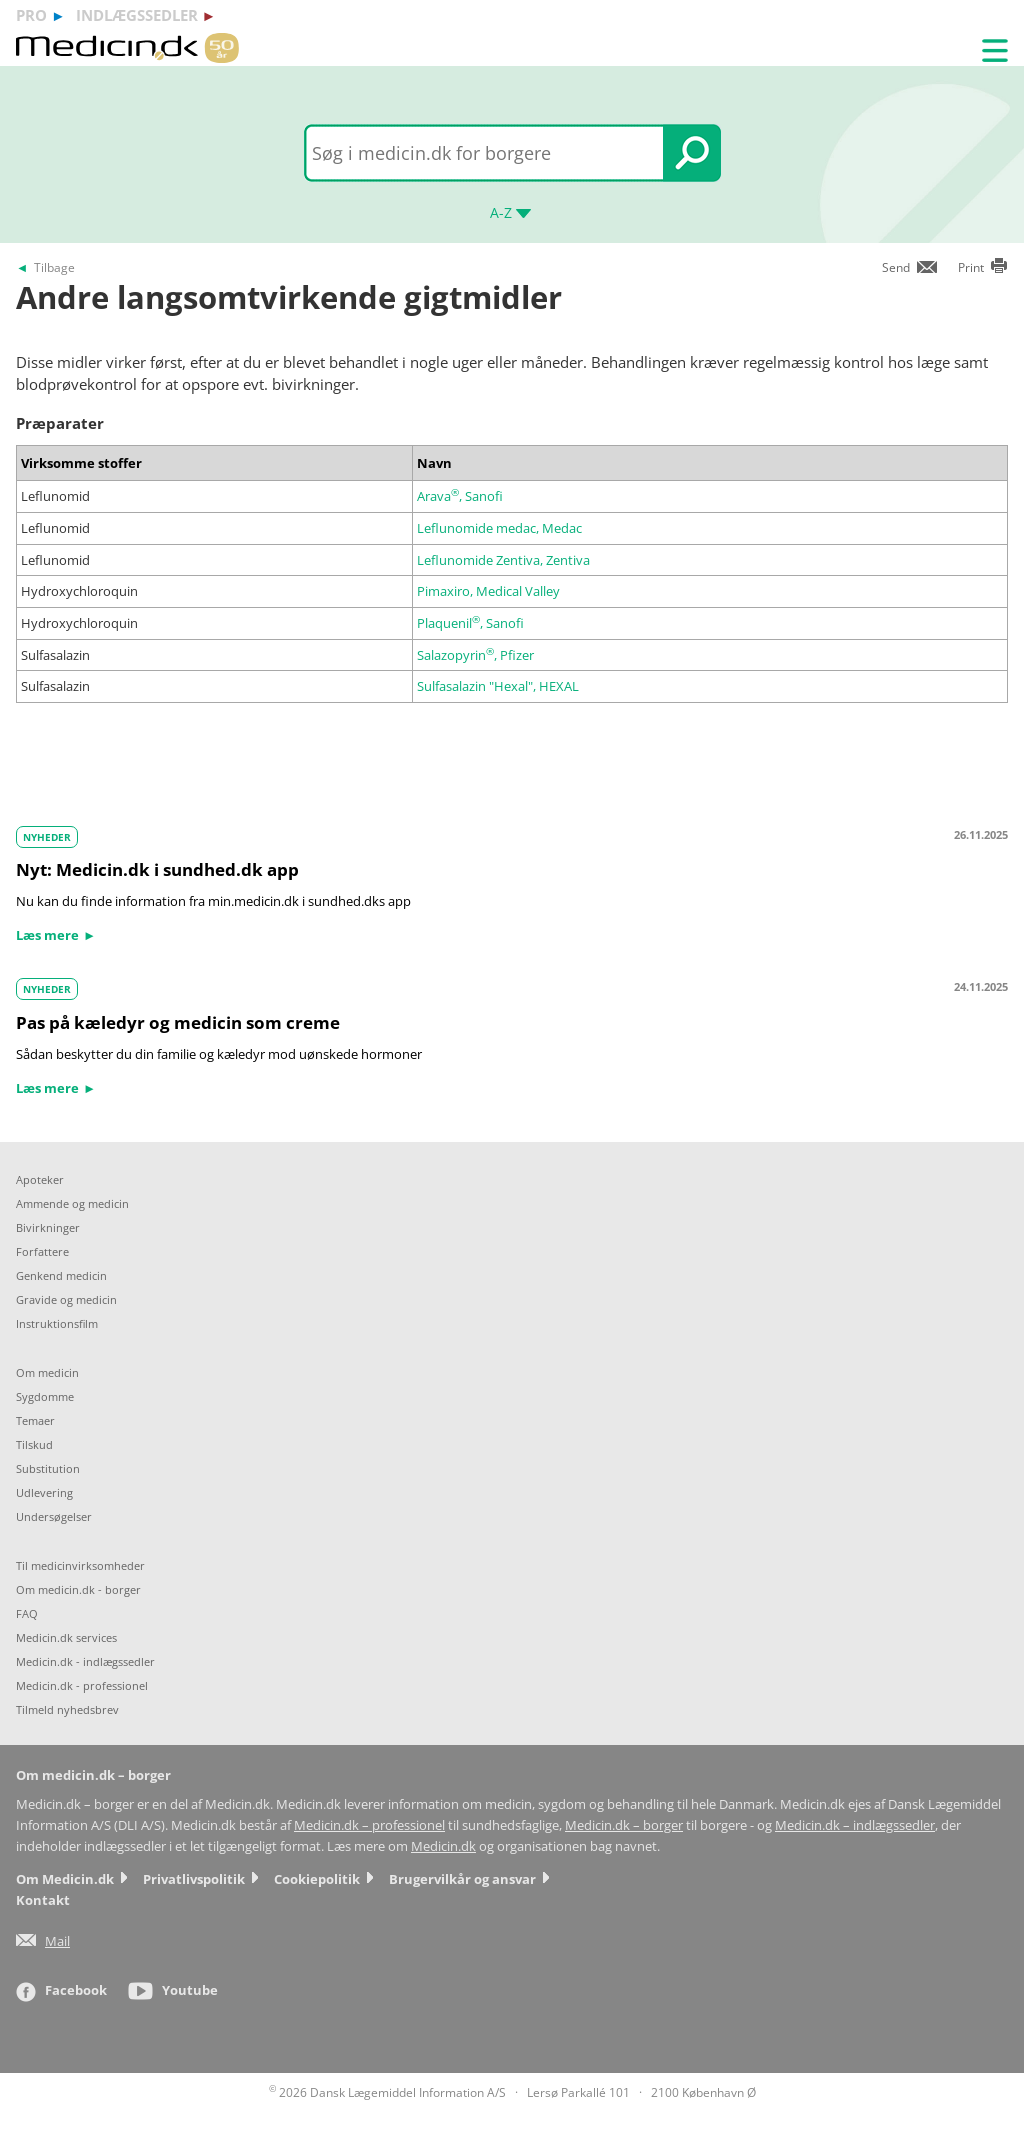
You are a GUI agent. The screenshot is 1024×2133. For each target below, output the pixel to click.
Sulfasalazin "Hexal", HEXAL (498, 686)
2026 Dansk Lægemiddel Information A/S (387, 2092)
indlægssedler (137, 15)
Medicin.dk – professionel (369, 1825)
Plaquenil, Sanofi (470, 623)
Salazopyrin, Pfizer (475, 655)
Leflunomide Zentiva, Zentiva (503, 560)
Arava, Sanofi (460, 496)
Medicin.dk (443, 1846)
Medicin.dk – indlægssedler (855, 1825)
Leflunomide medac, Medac (499, 528)
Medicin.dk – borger (624, 1825)
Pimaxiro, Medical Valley (488, 591)
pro (31, 15)
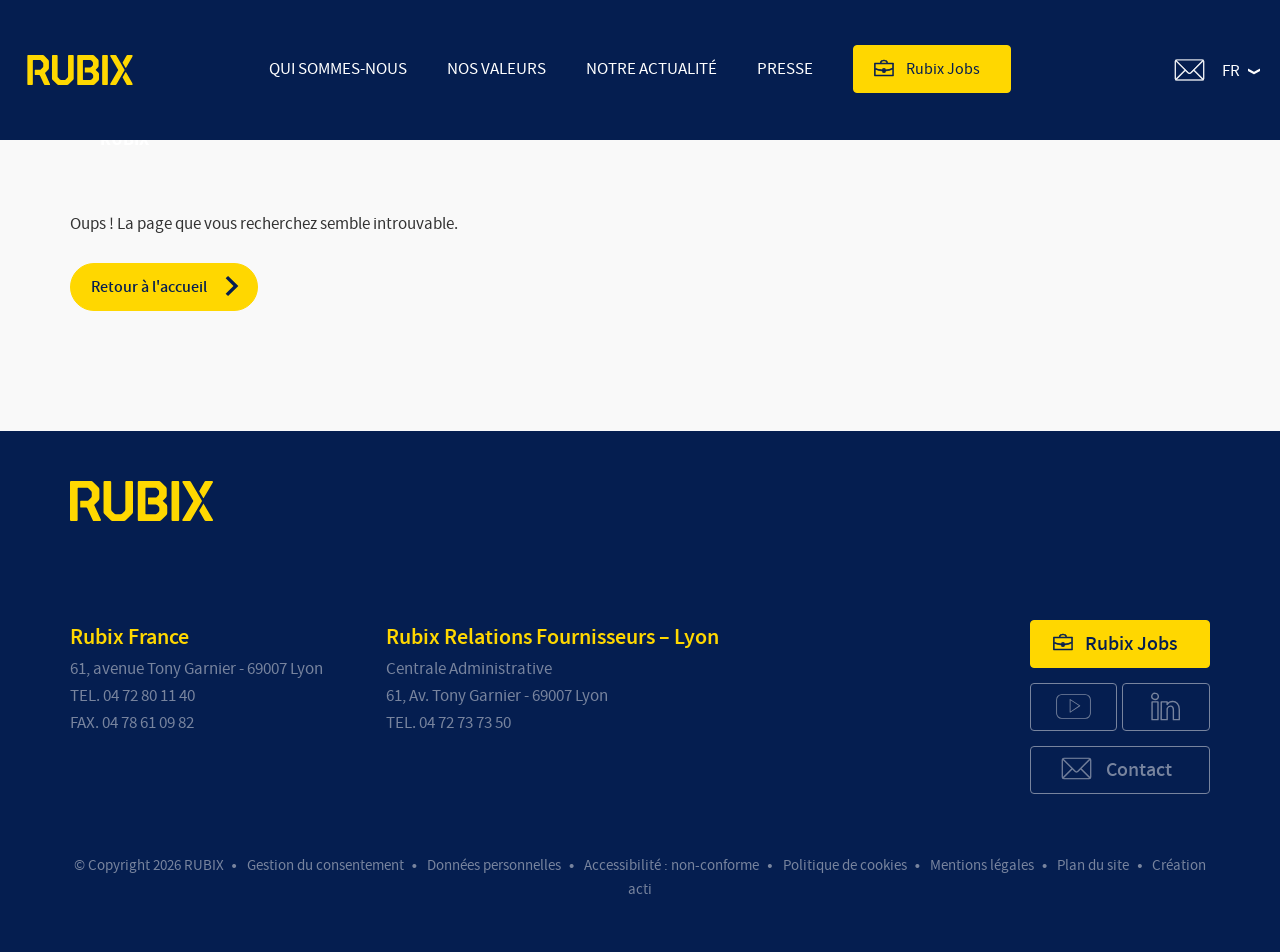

------------------------

Can you reproduce every line of the entries above verbatim, leaving out the pictures?

### EXERCISE SOLUTION
You are a GUI agent. The screenshot is 1024×2133. For each target below, output the pixel to click.
Sulfasalazin "Hexal", HEXAL (498, 686)
2026 Dansk Lægemiddel Information A/S (387, 2092)
indlægssedler (137, 15)
Medicin.dk – professionel (369, 1825)
Plaquenil, Sanofi (470, 623)
Salazopyrin, Pfizer (475, 655)
Leflunomide Zentiva, Zentiva (503, 560)
Arava, Sanofi (460, 496)
Medicin.dk (443, 1846)
Medicin.dk – indlægssedler (855, 1825)
Leflunomide medac, Medac (499, 528)
Medicin.dk – borger (624, 1825)
Pimaxiro, Medical Valley (488, 591)
pro (31, 15)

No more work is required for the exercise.